Washington Targets South Korean and Taiwanese Semiconductor Giants in New Export Control Push
In a significant move that could reshape the global semiconductor landscape, the U.S. government is reportedly preparing to revoke key export waivers that currently allow companies such as Samsung, SK hynix, and TSMC to use American technology in their Chinese chip manufacturing facilities without requiring individual licenses. The plan, reported by The Wall Street Journal, is part of a broader effort to clamp down on China’s access to cutting-edge technology.
While White House officials insist the initiative isn’t designed to escalate trade tensions, the implications are far-reaching. The potential rollback of these waivers would mark a major escalation in the tech rivalry between Washington and Beijing, with ripple effects for global supply chains and U.S. allies in Asia.
What the Waiver Rollback Means
Currently, leading South Korean and Taiwanese semiconductor firms operate advanced chipmaking facilities in mainland China. These plants rely heavily on American-made equipment and software, including tools from companies such as Applied Materials, Lam Research, and KLA. For now, these firms enjoy a waiver system that lets them continue using U.S. technology in China without undergoing a lengthy approval process for each export.
If the Biden administration—or a potential Trump return—revokes these waivers, every shipment of U.S.-based tech to those Chinese plants would require individual licensing. This would create logistical headaches, delay production schedules, and increase compliance costs. It may also prompt affected companies to reconsider their long-term operations in China and accelerate plans to move production to countries such as the U.S., Japan, or India.
Strategic Rationale: Cutting Off Indirect Access
At the heart of the U.S. decision lies a strategic concern: stopping China from gaining indirect access to American technology via foreign-owned plants operating within its borders. Even though these fabs are not Chinese-owned, the risk of knowledge transfer, talent migration, or intellectual property leakage remains a pressing issue for U.S. policymakers.
This move aligns with broader U.S. efforts to maintain control over the global semiconductor value chain. Since 2022, the U.S. has committed tens of billions of dollars through the CHIPS and Science Act to boost domestic manufacturing and lure foreign chipmakers to set up production on American soil. Revoking the waivers would close a loophole and reinforce U.S. dominance in chipmaking know-how and regulation.
Impact on Samsung, SK hynix, and TSMC
The companies most affected by the policy shift are central players in the global memory and logic chip markets. For Samsung and SK hynix, both of which produce large volumes of DRAM and NAND chips in China, the waiver removal could severely disrupt their supply chain operations. U.S. technology underpins key equipment used in etching, lithography, and wafer processing.

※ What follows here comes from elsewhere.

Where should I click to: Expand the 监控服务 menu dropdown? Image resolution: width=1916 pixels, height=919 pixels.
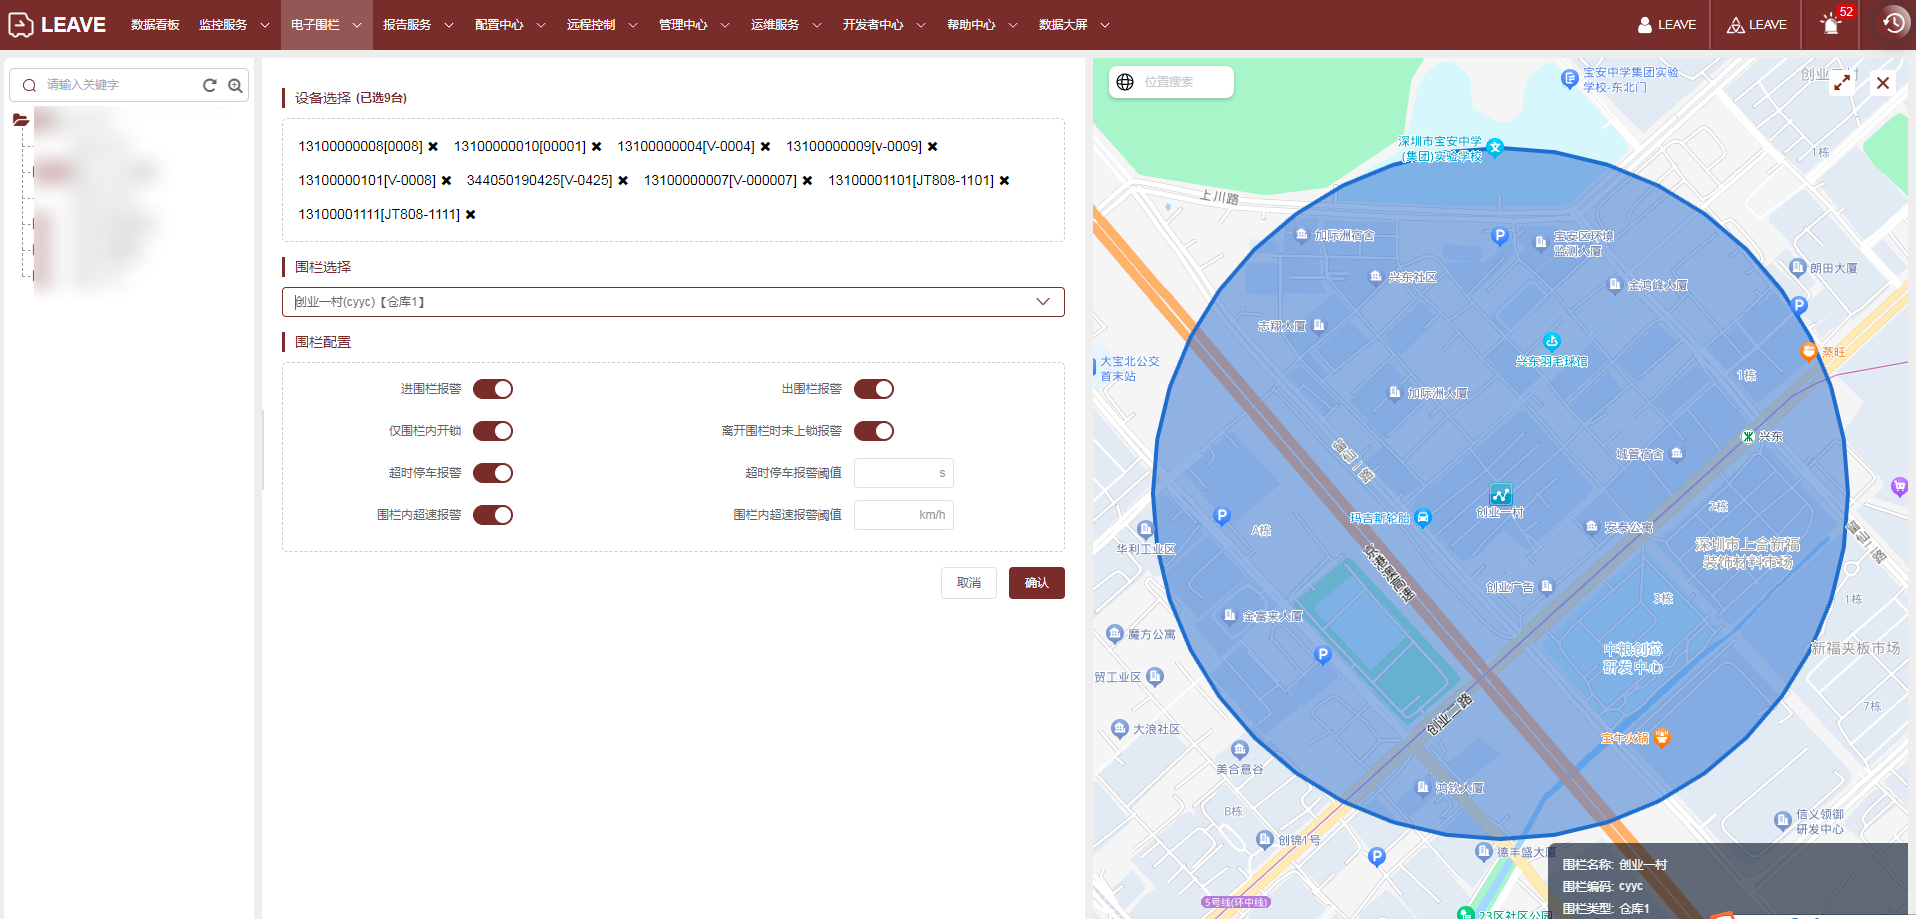pyautogui.click(x=233, y=25)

TSMC, meanwhile, finds itself navigating increasingly complex geopolitical pressures. The company is already under pressure to diversify production outside Taiwan. The added risk of losing access to essential tools in China may further accelerate its investments in the U.S., Japan, and Europe—moves already in progress but far from fully operational.
Politics and Timing: Beyond National Security?
Although officials have framed the move as a national security safeguard, some analysts see political calculus at play. In the context of an election year, taking a tougher stance on China plays well with bipartisan voters. The Trump administration’s framing of “technological sovereignty” and “supply chain independence” is designed to appeal to concerns over economic resilience and national strength.
Regardless of the political motive, the shift marks a departure from prior cooperation with allied firms, signaling a more unilateral approach to tech decoupling. Allies in Asia may find themselves caught between competing demands: adhering to U.S. restrictions while maintaining business viability in the massive Chinese market.
Broader Consequences for the Global Semiconductor Supply Chain
The semiconductor industry underpins modern economies—powering everything from smartphones to electric vehicles to defense systems. Disrupting the supply chain through export restrictions—especially when it targets key fabs in China—could exacerbate global chip shortages and push up prices across multiple industries.
Market reaction has been swift. Shares in Samsung, SK hynix, and TSMC have already faced volatility. U.S. semiconductor equipment manufacturers may also see revenue impacts, especially if licensing delays slow down sales to major customers in China.
Conclusion: Navigating a Fragile Tech Balance
The proposed U.S. action marks a pivotal moment in the evolution of global semiconductor policy. Revoking waivers for allies’ chip plants in China may bolster U.S. control over strategic technologies, but it risks alienating key partners and destabilizing an already fragile supply ecosystem.
Whether this move proves to be a temporary political tool or a long-term structural realignment remains to be seen. One thing is clear: the race for technological dominance is no longer just about China and the U.S.—it’s about every nation and company caught in between.